Vysockijs Lieder werden in der vorliegenden Arbeit nicht ins Deutsche übersetzt. Eine adäquate Übersetzung der Lieder von Vysockij ist eine schwere und anspruchsvolle Aufgabe, die im Rahmen dieser Arbeit nicht verwirklicht werden kann.

Zu den Hauptmethoden der Forschung beim Schreiben dieser Arbeit gehören die Analyse der über Vysockij und sein Erbe geschriebenen wissenschaftlichen Publikationen, Erinnerungen von Zeitzeugen, über ihn gedrehte Filme und der Vergleich und die Interpretation einzelnen seiner Lieder.

Für das Schreiben dieser Arbeit wurden hauptsächlich Internetquellen benutzt (russisch- und deutschsprachige Internetseiten über Vysockij und sein Schaffen), die im Literaturverzeichnis der vorliegenden Arbeit aufgelistet werden. Die wissenschaftliche Artikeln von Tomenčuk Ludmila,[8] Tumanov Vadim,[9] Bücher von Natalja Krymova,[10] Igor Bestužev-Lada,[11] Bazilevskij Andrej,[12] Zajcev V.N.,[13] Dychanova B.S.[14] wurden auch aktiv verwendet.

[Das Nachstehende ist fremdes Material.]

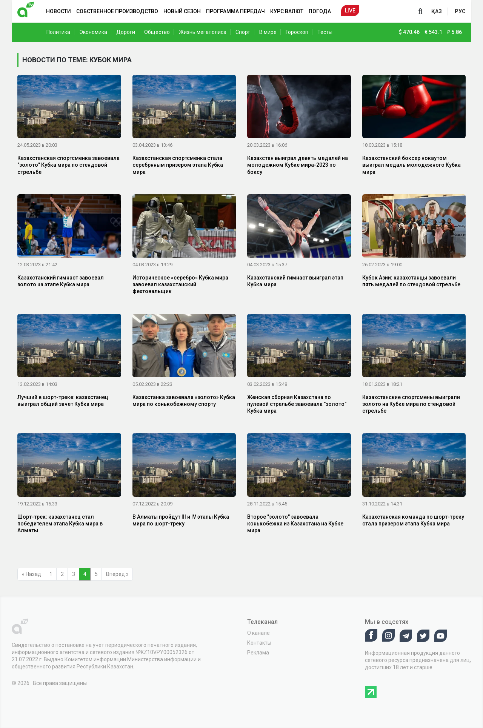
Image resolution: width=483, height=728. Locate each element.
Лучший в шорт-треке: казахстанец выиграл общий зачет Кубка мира (62, 400)
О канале (258, 633)
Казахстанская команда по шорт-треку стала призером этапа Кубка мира (413, 520)
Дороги (125, 32)
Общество (157, 32)
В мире (268, 32)
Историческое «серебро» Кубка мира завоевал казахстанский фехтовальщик (180, 284)
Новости (58, 11)
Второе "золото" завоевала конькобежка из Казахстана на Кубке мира (295, 523)
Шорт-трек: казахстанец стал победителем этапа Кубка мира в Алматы (60, 523)
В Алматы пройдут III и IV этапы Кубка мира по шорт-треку (180, 520)
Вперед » (117, 574)
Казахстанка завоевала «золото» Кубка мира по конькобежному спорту (183, 400)
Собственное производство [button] (117, 11)
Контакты (259, 643)
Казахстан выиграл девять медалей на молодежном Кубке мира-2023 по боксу (297, 165)
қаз (436, 11)
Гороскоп (297, 32)
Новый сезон (182, 11)
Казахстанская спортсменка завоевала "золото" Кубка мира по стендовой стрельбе (68, 165)
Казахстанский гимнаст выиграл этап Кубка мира (295, 281)
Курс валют (286, 11)
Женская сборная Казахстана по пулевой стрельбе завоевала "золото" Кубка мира (296, 404)
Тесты (324, 32)
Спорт (242, 32)
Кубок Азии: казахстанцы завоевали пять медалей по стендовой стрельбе (411, 281)
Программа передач (235, 11)
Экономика (93, 32)
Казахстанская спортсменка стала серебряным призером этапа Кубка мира (177, 165)
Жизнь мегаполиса (202, 32)
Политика (58, 32)
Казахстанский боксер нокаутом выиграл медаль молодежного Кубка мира (411, 165)
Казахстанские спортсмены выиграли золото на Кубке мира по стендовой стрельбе (411, 404)
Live (350, 11)
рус (460, 11)
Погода (320, 11)
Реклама (258, 653)
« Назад (31, 574)
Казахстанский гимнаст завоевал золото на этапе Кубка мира (60, 281)
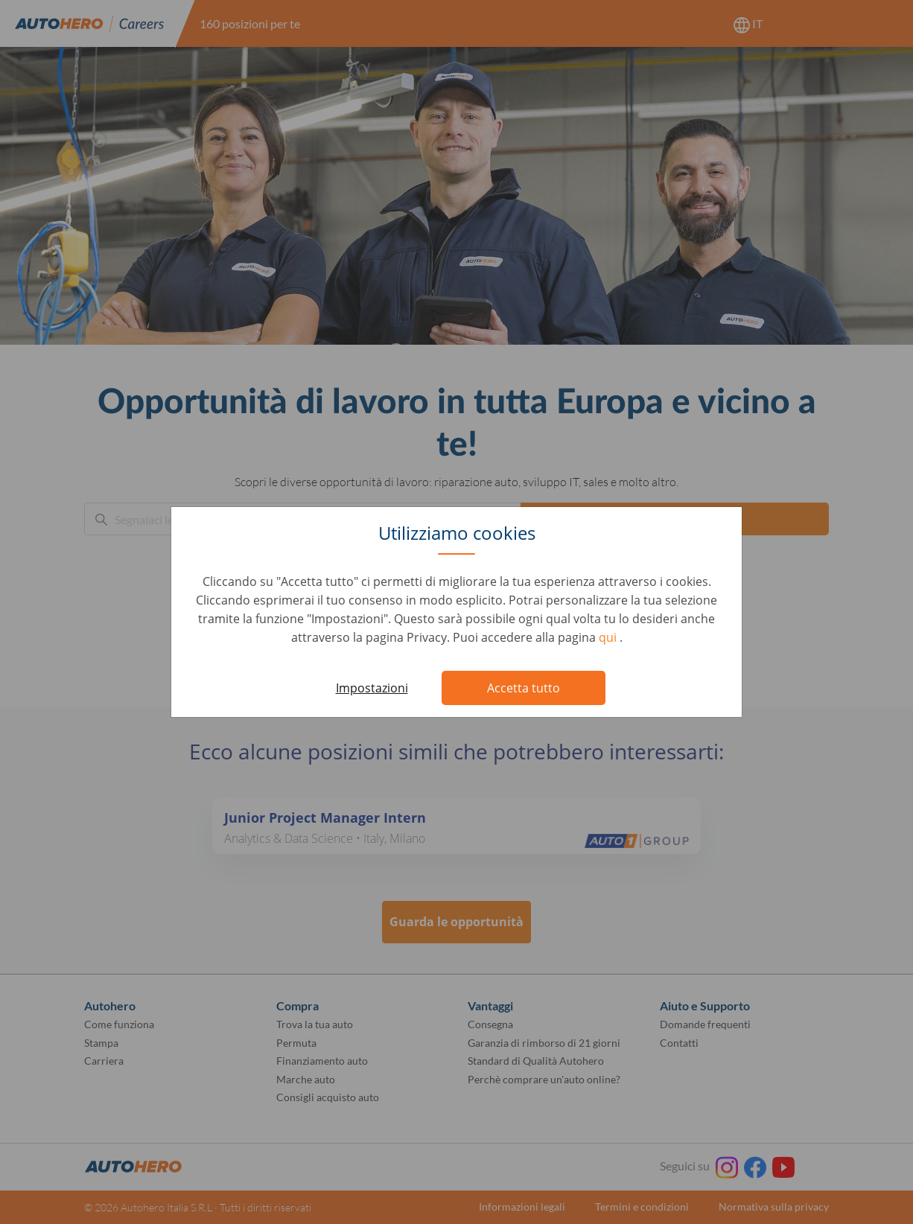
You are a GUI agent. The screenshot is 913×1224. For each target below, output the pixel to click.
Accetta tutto (523, 688)
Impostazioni (372, 688)
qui (609, 637)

Die Arbeit wird in drei Kapitel eingeteilt. Das erste Kapitel behandelt die Verbindung Vysockijs zur Undergroundkultur. In erster Linie wird die Definition „Underground“ analysiert und aufgrund der kurzen Analyse wird festgestellt, ob Vladimir Vysockij Meister des Undergrounds ist oder nicht. Im zweiten Kapitel wird die allgemeine Charakteristik seines Schaffens gegeben, in der die Besonderheiten seiner Vortragsweise berücksichtigt werden. Im letzten dritten Kapitel werden einige seine Lieder dargestellt, in denen regimekritische Motive eine besonders grosse Rolle spielen. Dieses Kapitel besteht teilt sich in vier Unterkapitel. Im ersten Unterkapitel geht es um das Thema Freiheit, im zweiten um die sowjetische Bürokratie, im dritten um den sowjetischen Alltag, um vierten um Stalinismus und Krieg.

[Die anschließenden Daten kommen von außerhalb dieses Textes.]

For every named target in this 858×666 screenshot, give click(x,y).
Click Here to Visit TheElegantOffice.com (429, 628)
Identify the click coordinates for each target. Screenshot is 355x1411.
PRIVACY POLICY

Die russischen Namen sowie Fachtermini erscheinen in der Regel in der wissenschaftlichen Transliteration.

I. V.S. Vysockij als Vertreter des Undergrounds

Da der Schlüsselbegriff des Seminars war das Wort „Underground“ war und die ganze Veranstaltung vornehmlich dem Phänomen des ostmitteleuropäischen Undergrounds gewidmet war, ist es notwendig fürs erste zu verstehen, was sich hinter diesem Wort verbirgt. Die Enzyklopädie der alternativen Kultur definiert Underground in erster Linie als „eine Subkultur (Netz von Subkulturen), deren Träger die Ansichten und Kreativitätsverfahren, die den Herrschenden zuwider sind, vertreten“.[15]

Zu den wichtigsten Zügen des Undergrounds gehören der Bruch mit der offiziell herrschenden Ideologie, die Ignoranz im Schaffen stilistischer und sprachlicher Beschränkungen, die Ablehnung offizieller Werte, Normen sozialer und künstlerischer Traditionen und die Konfrontation mit der offiziellen Kultur.

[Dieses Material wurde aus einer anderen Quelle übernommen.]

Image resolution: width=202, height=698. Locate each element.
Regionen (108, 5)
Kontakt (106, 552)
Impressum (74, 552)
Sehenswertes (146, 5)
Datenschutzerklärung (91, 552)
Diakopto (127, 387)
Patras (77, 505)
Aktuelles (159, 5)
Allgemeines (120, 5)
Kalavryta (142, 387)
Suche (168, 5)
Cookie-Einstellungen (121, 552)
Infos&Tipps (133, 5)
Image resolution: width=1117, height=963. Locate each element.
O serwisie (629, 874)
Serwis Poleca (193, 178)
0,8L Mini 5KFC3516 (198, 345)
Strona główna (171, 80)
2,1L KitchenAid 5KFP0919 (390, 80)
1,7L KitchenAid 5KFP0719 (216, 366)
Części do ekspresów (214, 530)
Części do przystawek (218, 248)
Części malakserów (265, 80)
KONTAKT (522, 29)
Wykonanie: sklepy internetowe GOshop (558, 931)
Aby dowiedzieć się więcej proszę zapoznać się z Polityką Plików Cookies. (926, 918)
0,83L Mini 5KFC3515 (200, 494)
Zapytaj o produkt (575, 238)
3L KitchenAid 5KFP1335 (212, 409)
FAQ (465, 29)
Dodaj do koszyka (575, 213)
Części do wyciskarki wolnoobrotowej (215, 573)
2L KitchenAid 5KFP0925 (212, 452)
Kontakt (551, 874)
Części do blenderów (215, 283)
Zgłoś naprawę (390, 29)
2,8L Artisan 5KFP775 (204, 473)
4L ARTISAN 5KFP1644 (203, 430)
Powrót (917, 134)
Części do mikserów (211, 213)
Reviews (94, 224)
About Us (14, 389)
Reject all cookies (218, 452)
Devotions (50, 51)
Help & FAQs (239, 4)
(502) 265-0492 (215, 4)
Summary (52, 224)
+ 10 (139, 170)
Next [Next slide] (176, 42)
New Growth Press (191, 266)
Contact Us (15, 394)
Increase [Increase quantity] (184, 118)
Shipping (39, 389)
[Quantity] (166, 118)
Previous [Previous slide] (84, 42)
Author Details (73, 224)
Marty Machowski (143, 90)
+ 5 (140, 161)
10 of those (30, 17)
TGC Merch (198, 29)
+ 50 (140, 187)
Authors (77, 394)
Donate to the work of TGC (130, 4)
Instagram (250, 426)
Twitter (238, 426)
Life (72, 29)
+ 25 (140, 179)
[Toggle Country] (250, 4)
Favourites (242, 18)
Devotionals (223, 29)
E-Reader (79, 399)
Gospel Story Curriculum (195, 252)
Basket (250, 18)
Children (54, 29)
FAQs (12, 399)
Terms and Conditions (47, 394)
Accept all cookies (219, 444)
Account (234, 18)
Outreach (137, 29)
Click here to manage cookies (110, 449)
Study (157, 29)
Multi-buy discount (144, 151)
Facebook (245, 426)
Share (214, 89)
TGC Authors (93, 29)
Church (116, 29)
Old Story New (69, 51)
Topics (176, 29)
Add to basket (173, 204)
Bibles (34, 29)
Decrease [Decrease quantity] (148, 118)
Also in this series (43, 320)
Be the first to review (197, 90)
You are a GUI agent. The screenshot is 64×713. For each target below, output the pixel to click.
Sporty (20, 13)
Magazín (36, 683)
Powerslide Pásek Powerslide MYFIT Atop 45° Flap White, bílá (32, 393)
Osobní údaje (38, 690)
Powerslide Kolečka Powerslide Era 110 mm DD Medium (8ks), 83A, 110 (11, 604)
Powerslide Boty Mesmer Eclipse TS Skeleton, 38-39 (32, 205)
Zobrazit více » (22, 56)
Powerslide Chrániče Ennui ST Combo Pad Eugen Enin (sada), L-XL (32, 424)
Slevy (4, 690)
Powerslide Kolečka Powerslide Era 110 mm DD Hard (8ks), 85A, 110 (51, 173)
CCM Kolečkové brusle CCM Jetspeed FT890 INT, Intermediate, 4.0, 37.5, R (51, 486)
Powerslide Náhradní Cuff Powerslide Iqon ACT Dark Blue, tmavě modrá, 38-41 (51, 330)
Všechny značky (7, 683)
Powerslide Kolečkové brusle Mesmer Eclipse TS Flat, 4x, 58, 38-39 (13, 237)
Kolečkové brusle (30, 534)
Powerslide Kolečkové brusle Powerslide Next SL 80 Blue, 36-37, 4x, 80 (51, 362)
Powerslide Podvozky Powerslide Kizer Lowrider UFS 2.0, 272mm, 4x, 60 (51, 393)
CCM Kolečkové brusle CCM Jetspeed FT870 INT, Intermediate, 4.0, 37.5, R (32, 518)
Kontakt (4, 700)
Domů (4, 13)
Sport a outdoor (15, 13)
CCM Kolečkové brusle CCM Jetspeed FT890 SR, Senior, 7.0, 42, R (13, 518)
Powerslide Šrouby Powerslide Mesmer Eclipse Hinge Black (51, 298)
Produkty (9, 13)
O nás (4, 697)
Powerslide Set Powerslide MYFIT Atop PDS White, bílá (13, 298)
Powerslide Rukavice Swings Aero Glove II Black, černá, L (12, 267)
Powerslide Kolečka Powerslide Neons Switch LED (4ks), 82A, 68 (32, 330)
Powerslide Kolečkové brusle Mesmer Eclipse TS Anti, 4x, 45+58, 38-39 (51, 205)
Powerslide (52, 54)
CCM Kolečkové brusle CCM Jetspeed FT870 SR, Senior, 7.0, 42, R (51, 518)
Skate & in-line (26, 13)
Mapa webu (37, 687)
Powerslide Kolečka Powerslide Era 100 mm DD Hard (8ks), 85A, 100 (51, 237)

Viele von oben genannten Charakteristika waren für das Schaffen von Vysockij typisch. Seine Lieder in der Form in der sie existierten, passten dem Inhalt nach nicht zu den Kanon der offiziellen sowjetischen Estrade. Vysockij selbst hat einem Interview gemerkt: „[…] diese Genre, in dem ich singe, ist bei uns noch nicht verbreitet, obwohl es in der ganzen Welt sehr viele Sänger gibt, die auf eigene Musik ihre Texte selbst singen; bei uns ist es noch nicht sehr verbreitet, bei uns man gewöhnt, dass das Lied von drei Personen geschaffen wird: vom Komponist, vom Autor und vom Sänger. Und wenn ein Mensch, der dabei keine vokale Fähigkeiten hat, das macht, dann erregt das Behutsamkeit“[16].

[...]


[1] sich selbst hat V.S. Vysockij nie als Liedermacher bezeichnet. Siehe Kapitel II.

[2] „Levada Zentrum“ – ist ein gemeinnütziges und unabhängiges Meinungsforschungsinstitut.

[3] Kudrjavceva, Anna. „Homosovetikus“ – čelovek nemenjaemyj. http://discussiya.com/2011/01/18/homo-soveticus-2/ (letzter Zugriff 16.02.2012).

[4] Vgl.: Stenogramma pjatogo otkrytogo seminara proekta „Demokratija v Rossii“ „Čelovek sovetskij ili sovremennyj? Političeskaja kultura i cennosti rossijan,20 sentjabrja 2011. http://www.levada.ru/stenogramma-pyatogo-otkrytogo-seminara-proekta-demokratiya-v-rossii-chelovek-sovetskii-ili-sovremenn (letzter Zugriff 16.02.2012).

[5] Vgl.: Naše vsё – Vladimir Vysockij. http://www.echo.msk.ru/programs/all/52563/ (letzter Zugriff 16.02.2012).

[6] Vladimor Vysockij „Dialog u televizora” http://www.youtube.com/watch?v=RF1UMOST95s&feature=results_main&playnext=1&list=PLE14D1C54F4F2F755 (letzter Zugriff 16.02.2012).

[7] Włodzimierz Wysocki. http://www.wysotsky.com/1045.htm?102 (letzter Zugriff 16.02.2012).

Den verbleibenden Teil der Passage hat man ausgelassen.